Consequences for Global Governance and Human Security
The transformation of war into spectacle produces multiple systemic risks:
- Humanitarian Impact: Civilian casualties and displacement increase dramatically and conflicts undermine global humanitarian norms.
- Economic Disruptions: Supply chains and energy markets become vulnerable. The International Monetary Fund warns that prolonged geopolitical tensions threaten global economic recovery.
- Erosion of Moral Responsibility: Repeated exposure to mediated violence fosters global desensitization, weakening public pressure for peaceful resolution.
Strategic Options for the ‘Rest of the World’
Despite the dominance of great powers the rest i.e., middle powers and Global South countries retain significant agency.
- Strategic Autonomy and Non-Alignment 2.0: Countries such as India are reviving principles of strategic autonomy, avoiding rigid bloc politics. Platforms like the BRICS and G20 provide opportunities for collective diplomatic balancing.
- Strengthening Multilateral Norms: Global South nations can advocate reforms in international governance: revitalising multilateral diplomacy, promoting adherence to international humanitarian law and supporting mediation and conflict resolution mechanisms. These efforts can counter unilateral militarism.

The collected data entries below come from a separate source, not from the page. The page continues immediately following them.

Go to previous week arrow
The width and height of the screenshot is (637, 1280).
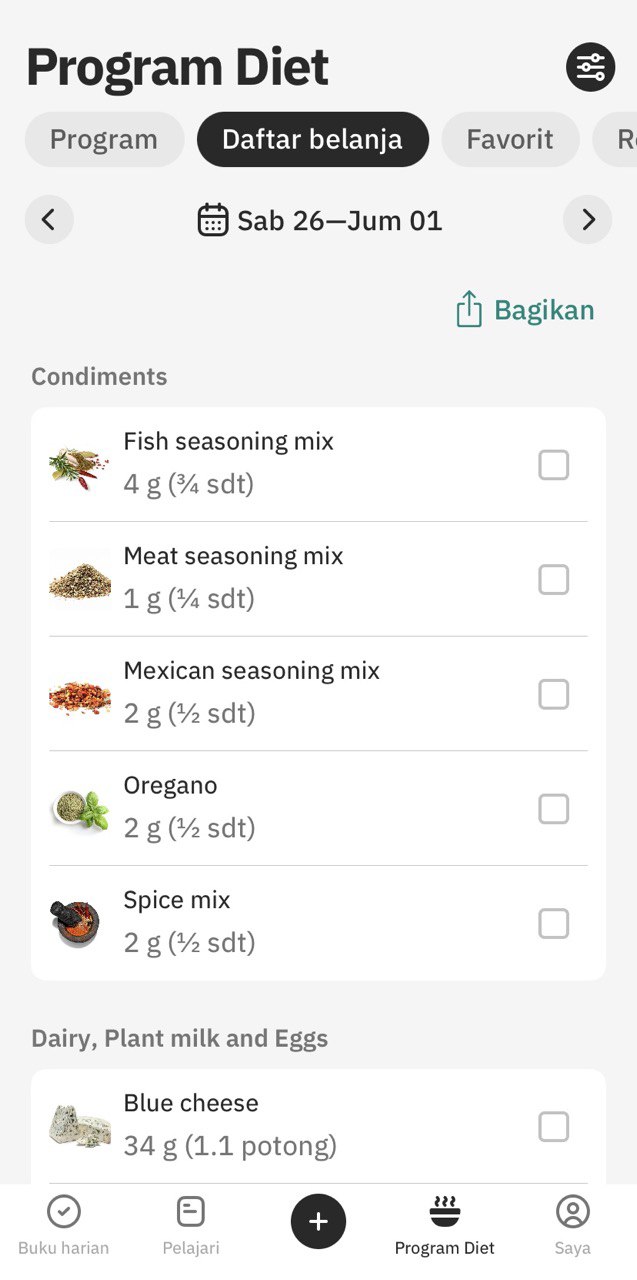tap(49, 220)
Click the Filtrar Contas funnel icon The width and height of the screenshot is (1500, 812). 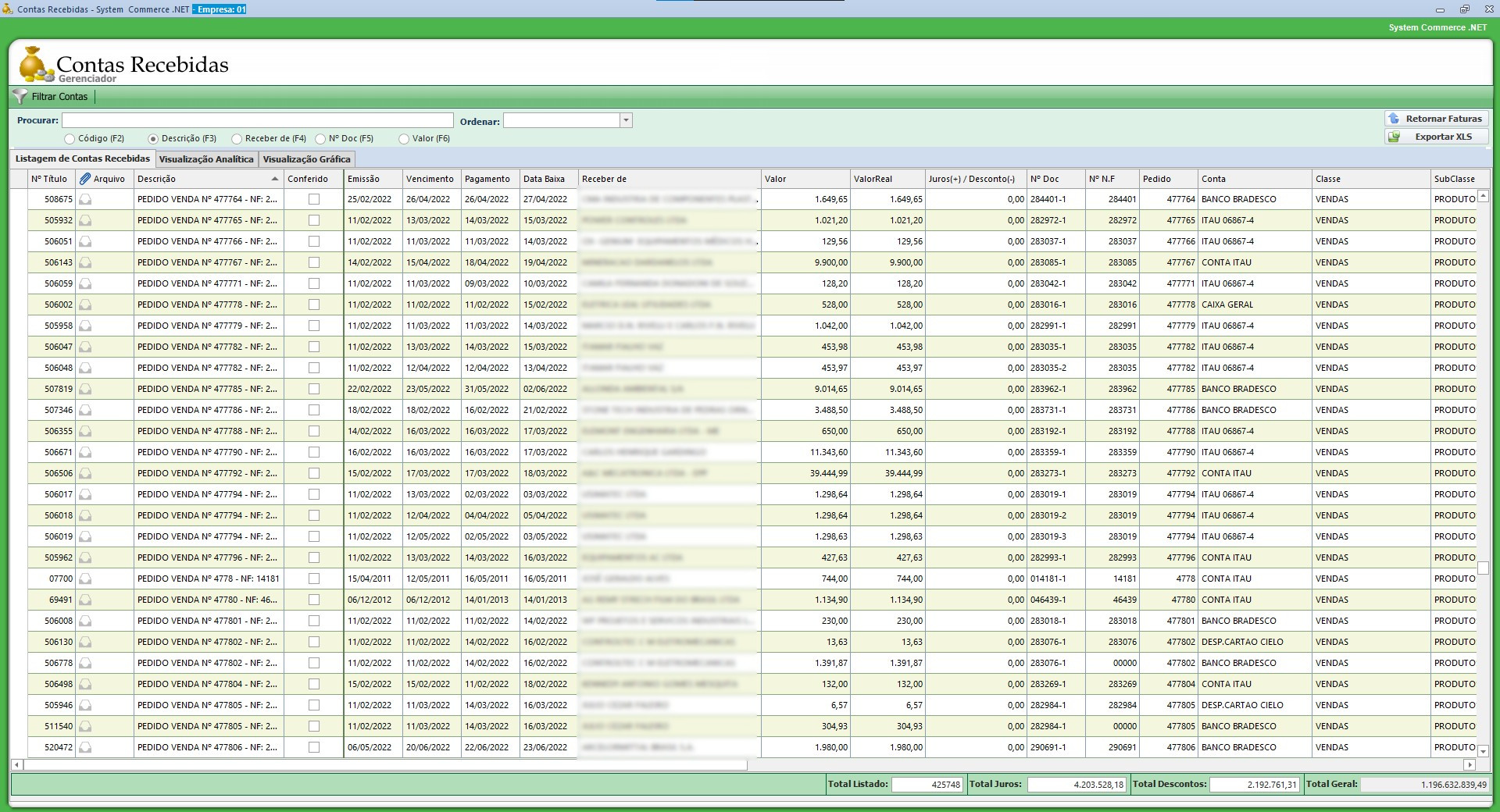coord(20,97)
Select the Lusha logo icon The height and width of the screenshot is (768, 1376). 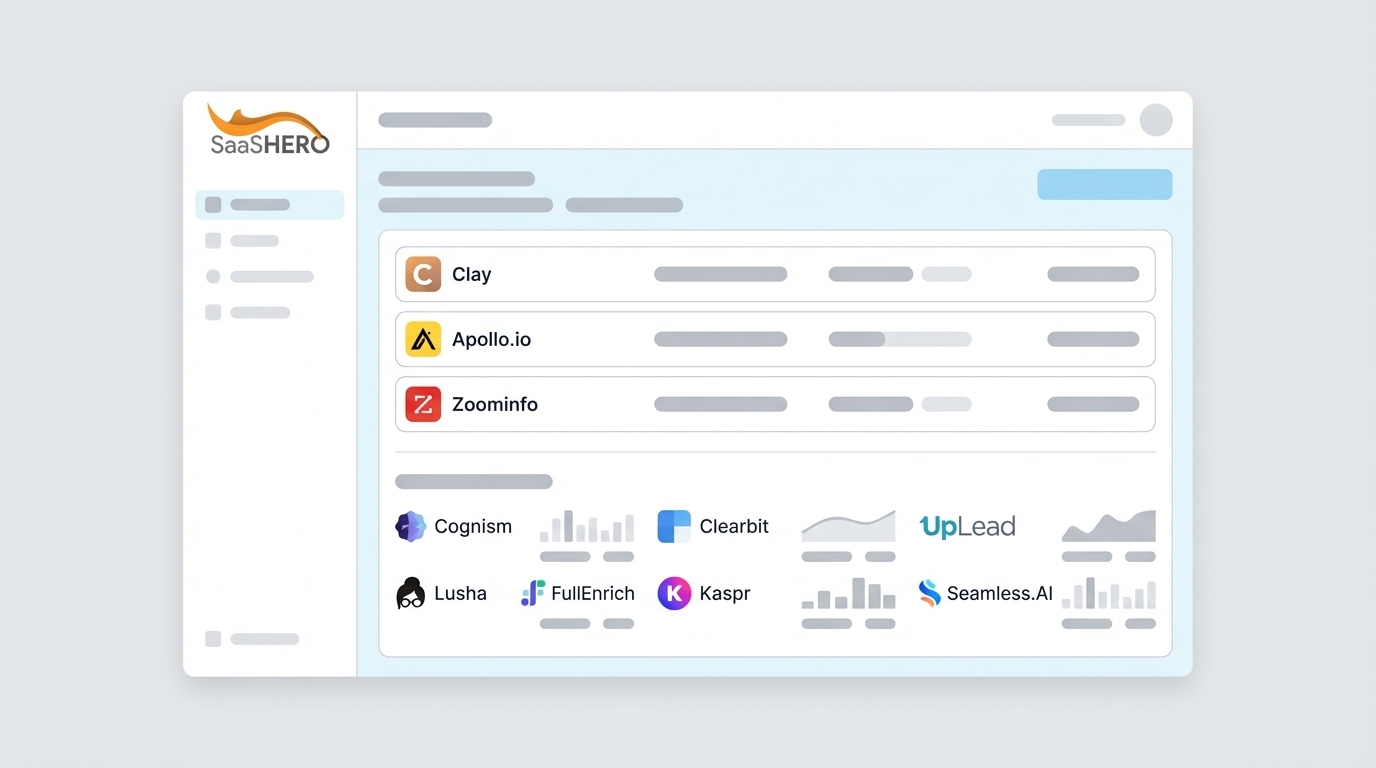click(409, 593)
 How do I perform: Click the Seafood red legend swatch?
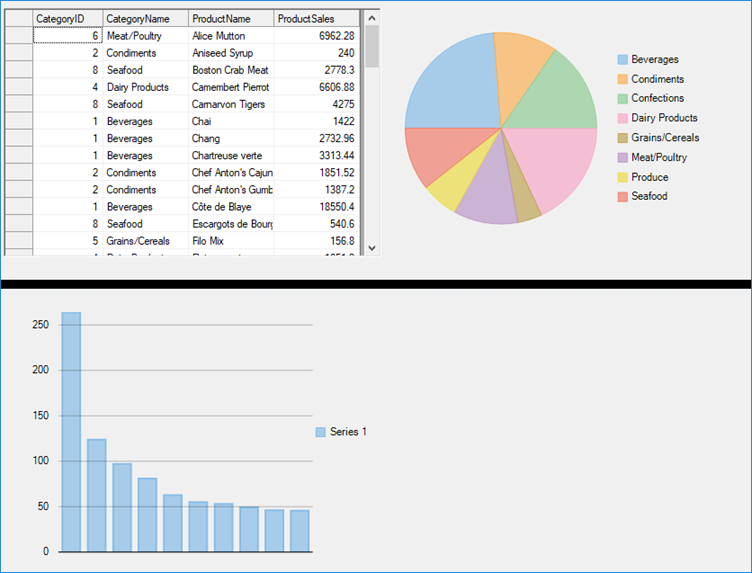[623, 197]
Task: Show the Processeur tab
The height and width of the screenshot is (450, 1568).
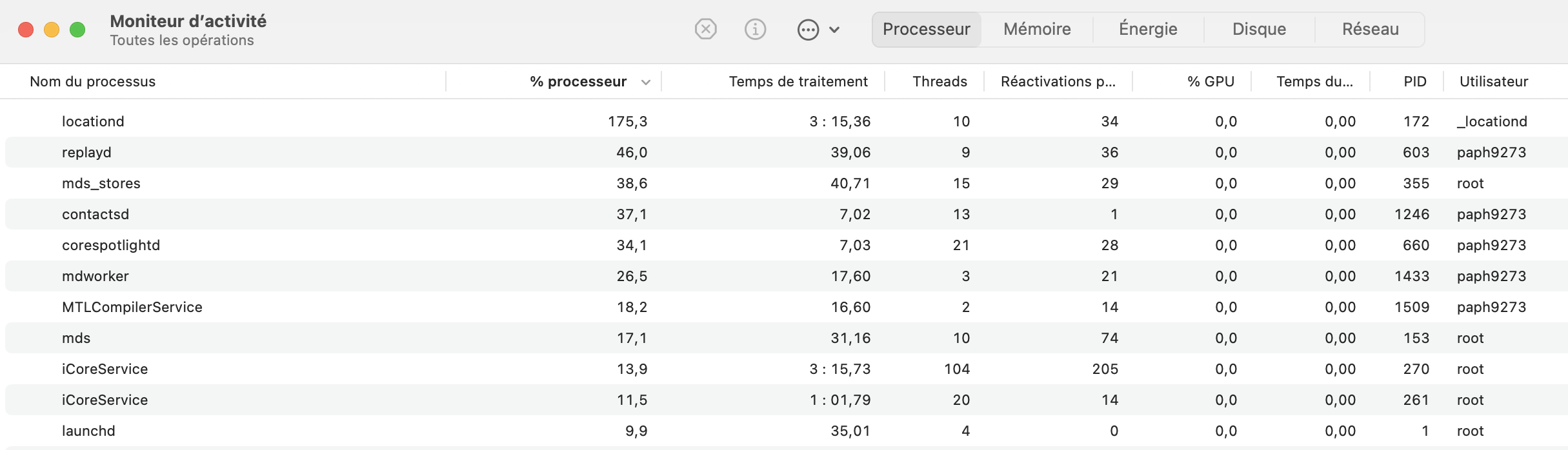Action: coord(926,29)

- Building Economic and Technological Resilience: Economic resilience is crucial to preserving autonomy. The Union Budget 2026–27 emphasises supply-chain diversification and technological self-reliance to protect economies from geopolitical shocks. Reducing dependency limits vulnerability to great-power coercion.
- Normative Leadership by Middle Powers: Countries with democratic legitimacy can promote human-centric global governance. India’s initiatives such as “Vasudhaiva Kutumbakam” diplomacy emphasise peaceful coexistence and cooperative security. Normative leadership can reshape global discourse away from militarism.
Way Forward:
To counter the normalization of war as spectacle:
- Strengthen IORA/BRICS for rule-based IOR norms, rejecting performative escalations.
- Diversify energy via renewables (Budget’s ₹1.39 lakh crore domestic defence push).
- Mandate UNSC reforms for veto accountability per NITI Viksit Bharat@2047.
- Launch counter-narratives via digital diplomacy to combat media desensitisation.
- Enforce economic sanctions on performative actors through WTO/G20 coalitions.
Conclusion
In The Argumentative Indian, Amartya Sen stresses ethical public reasoning; similarly, resisting spectacle-driven wars requires collective moral courage to defend multilateralism, strategic autonomy, and peaceful coexistence.